- [WHAT YOU ARE ASKED TO DO]:
Lines where the string "plus" appears are to be copied from the entries below.

- [MATERIALS PROVIDED]:
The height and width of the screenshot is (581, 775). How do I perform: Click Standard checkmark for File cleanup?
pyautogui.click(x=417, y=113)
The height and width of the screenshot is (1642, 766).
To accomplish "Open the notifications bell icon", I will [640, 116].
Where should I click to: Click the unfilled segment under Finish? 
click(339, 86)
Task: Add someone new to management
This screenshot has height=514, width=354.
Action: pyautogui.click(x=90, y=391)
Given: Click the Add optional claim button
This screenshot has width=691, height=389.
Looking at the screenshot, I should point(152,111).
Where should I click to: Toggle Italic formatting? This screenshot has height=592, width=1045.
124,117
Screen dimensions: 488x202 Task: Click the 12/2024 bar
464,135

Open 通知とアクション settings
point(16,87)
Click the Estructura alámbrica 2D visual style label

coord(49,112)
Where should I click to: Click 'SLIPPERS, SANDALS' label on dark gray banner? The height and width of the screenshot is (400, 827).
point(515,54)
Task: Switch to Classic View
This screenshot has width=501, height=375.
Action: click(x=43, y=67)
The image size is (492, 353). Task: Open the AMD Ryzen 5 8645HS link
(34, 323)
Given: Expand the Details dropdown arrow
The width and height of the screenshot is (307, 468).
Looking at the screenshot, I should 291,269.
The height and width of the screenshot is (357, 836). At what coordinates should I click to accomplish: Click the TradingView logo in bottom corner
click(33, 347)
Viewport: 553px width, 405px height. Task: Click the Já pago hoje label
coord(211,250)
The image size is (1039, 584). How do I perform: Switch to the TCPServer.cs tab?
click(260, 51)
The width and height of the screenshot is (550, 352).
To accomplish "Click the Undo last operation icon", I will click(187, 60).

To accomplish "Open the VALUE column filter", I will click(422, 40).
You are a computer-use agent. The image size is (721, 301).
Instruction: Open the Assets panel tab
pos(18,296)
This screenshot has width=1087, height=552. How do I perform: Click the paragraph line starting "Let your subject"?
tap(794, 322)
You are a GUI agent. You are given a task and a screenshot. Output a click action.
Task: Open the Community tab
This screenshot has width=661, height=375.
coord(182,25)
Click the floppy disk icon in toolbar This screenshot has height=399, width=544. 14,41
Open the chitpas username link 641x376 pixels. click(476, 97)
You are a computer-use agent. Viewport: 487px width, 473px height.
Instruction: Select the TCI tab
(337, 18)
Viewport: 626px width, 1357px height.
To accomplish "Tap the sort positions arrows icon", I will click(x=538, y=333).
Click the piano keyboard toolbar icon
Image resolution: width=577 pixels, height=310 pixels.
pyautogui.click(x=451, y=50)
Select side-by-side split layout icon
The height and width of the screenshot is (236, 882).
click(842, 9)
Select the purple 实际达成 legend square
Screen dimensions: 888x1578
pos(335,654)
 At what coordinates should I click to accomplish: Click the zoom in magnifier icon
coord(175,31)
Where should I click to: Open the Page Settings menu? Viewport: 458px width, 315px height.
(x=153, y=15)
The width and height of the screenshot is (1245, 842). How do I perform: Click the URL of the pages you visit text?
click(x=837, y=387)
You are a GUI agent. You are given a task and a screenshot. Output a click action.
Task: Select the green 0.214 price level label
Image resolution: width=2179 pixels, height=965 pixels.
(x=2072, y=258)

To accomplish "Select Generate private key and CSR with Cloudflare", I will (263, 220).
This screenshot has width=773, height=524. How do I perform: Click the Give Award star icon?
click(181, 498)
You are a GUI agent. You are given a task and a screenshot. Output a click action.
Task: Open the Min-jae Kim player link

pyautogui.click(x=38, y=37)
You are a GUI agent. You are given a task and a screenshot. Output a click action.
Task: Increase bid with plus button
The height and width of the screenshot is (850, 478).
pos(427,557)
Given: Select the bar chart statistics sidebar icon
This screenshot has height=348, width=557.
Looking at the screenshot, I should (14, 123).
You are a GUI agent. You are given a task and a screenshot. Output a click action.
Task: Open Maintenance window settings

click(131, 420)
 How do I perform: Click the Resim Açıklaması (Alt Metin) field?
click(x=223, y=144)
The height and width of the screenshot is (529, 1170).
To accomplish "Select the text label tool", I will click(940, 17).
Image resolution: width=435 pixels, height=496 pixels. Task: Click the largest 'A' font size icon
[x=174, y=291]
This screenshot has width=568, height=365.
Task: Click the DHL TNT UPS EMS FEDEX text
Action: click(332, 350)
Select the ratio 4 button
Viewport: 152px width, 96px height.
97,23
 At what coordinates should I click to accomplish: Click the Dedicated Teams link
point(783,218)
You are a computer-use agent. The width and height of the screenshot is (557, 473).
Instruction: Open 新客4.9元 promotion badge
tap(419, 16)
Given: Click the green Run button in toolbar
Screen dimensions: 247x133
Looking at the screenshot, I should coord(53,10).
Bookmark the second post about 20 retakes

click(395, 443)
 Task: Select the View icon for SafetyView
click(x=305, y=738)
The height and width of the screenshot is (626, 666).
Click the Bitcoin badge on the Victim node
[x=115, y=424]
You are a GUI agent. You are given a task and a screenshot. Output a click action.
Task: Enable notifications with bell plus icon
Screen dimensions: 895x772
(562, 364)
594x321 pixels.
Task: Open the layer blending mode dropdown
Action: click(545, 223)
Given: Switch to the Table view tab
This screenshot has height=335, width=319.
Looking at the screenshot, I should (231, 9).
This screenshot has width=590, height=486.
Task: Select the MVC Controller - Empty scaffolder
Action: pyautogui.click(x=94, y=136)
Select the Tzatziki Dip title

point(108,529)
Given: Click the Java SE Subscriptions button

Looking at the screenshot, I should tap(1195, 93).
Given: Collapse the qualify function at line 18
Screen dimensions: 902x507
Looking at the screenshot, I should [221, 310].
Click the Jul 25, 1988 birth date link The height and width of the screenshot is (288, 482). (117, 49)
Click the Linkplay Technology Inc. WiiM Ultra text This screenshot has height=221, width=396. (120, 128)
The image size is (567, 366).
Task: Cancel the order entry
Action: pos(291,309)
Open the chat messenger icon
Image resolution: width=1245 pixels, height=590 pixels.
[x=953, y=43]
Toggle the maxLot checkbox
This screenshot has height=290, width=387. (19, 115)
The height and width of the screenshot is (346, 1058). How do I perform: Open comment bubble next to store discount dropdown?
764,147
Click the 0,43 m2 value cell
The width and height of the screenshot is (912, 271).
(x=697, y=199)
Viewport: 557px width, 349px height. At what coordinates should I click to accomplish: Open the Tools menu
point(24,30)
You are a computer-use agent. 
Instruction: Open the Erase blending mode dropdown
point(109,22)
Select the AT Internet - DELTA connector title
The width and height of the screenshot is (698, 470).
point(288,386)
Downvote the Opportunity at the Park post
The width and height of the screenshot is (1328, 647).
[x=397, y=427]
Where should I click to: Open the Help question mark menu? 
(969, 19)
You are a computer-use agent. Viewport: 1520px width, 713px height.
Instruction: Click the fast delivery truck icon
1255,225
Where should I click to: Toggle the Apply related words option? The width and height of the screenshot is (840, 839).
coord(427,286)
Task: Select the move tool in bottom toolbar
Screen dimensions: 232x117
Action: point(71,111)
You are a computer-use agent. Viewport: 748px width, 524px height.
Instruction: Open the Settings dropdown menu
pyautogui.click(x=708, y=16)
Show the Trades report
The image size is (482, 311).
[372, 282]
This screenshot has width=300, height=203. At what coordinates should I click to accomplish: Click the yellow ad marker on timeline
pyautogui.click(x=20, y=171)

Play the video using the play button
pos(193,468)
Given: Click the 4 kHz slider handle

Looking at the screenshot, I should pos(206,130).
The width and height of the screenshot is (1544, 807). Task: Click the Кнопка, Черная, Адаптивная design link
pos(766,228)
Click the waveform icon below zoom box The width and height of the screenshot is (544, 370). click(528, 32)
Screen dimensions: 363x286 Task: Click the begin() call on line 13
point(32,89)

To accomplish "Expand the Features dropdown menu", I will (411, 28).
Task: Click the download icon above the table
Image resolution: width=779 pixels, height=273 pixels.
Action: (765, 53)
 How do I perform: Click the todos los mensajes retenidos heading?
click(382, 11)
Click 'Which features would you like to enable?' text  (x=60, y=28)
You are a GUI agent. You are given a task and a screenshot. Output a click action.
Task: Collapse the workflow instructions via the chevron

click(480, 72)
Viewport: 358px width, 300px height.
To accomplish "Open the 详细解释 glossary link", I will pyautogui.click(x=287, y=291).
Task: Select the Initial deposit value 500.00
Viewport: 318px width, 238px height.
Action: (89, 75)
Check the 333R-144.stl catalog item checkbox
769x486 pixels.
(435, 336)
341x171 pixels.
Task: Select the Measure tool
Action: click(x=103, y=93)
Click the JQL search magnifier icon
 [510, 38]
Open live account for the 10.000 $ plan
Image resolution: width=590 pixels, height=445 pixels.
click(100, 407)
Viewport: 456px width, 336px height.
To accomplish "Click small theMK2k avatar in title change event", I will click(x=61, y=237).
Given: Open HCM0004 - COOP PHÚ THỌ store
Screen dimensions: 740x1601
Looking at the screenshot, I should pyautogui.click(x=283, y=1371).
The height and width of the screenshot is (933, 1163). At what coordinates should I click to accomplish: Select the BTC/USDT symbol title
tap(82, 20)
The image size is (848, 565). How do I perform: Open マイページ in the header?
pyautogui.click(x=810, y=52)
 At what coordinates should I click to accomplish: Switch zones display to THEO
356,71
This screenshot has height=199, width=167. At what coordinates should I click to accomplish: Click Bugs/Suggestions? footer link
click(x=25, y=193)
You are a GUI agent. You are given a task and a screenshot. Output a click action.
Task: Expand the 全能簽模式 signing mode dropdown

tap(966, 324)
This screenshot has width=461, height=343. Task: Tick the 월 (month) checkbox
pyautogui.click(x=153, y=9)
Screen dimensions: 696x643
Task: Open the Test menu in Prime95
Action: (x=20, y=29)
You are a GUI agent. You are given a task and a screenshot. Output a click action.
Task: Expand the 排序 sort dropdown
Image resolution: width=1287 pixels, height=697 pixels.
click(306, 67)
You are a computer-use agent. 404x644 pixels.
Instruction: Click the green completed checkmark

- [TASK RESULT]:
Task: Increase bid with plus button
Task: Enable notifications with bell plus icon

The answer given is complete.